ASSIGNED TASK: Find the lines of the material below that include the string "link", then copy each one.

DATA EXTRACTS:
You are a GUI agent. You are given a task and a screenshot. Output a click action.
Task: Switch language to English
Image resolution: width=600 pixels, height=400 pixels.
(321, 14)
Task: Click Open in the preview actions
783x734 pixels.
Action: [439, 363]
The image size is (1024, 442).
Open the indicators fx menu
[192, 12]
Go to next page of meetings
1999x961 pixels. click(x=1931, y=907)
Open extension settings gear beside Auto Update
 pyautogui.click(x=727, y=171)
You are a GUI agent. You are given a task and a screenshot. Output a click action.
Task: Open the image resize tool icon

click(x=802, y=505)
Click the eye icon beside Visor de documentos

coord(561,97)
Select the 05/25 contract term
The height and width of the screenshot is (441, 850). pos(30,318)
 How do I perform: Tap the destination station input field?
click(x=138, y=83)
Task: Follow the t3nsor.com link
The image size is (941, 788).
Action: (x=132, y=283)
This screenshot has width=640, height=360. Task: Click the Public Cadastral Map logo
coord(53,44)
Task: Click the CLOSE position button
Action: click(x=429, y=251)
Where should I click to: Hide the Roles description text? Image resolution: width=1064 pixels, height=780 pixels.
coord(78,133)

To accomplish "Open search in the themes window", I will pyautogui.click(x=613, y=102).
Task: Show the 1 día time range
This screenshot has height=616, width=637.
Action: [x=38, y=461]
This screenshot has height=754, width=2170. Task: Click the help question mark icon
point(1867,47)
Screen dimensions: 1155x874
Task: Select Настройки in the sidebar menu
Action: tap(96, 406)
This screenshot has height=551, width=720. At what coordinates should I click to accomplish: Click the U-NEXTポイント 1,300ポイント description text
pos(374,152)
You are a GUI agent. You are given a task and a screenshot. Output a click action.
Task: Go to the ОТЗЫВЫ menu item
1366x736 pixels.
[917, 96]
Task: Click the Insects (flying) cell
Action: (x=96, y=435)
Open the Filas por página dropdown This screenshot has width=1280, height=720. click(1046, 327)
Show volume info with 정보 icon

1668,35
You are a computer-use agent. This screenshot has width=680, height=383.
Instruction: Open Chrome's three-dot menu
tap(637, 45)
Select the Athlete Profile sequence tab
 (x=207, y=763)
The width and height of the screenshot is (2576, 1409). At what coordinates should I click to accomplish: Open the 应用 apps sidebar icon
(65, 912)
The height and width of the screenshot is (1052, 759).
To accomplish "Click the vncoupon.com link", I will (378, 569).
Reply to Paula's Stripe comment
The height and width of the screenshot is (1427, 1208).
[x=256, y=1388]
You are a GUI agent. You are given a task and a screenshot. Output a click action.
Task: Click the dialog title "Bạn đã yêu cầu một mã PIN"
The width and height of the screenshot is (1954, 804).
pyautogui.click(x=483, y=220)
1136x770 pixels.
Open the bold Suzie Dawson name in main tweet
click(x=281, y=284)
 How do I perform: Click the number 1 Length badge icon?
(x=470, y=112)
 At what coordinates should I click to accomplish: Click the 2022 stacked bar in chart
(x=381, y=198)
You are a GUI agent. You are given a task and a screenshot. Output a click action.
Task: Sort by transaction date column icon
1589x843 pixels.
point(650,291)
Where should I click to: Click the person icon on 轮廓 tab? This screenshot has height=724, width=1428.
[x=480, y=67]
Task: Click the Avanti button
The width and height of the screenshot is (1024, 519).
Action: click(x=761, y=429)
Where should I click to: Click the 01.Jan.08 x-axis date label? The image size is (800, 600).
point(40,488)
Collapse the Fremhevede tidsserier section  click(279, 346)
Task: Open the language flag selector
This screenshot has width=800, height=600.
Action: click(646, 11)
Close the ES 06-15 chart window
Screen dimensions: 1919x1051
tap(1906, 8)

EXPECTED OUTPUT:
Task: Follow the t3nsor.com link
To accomplish "Click the vncoupon.com link", I will (378, 569).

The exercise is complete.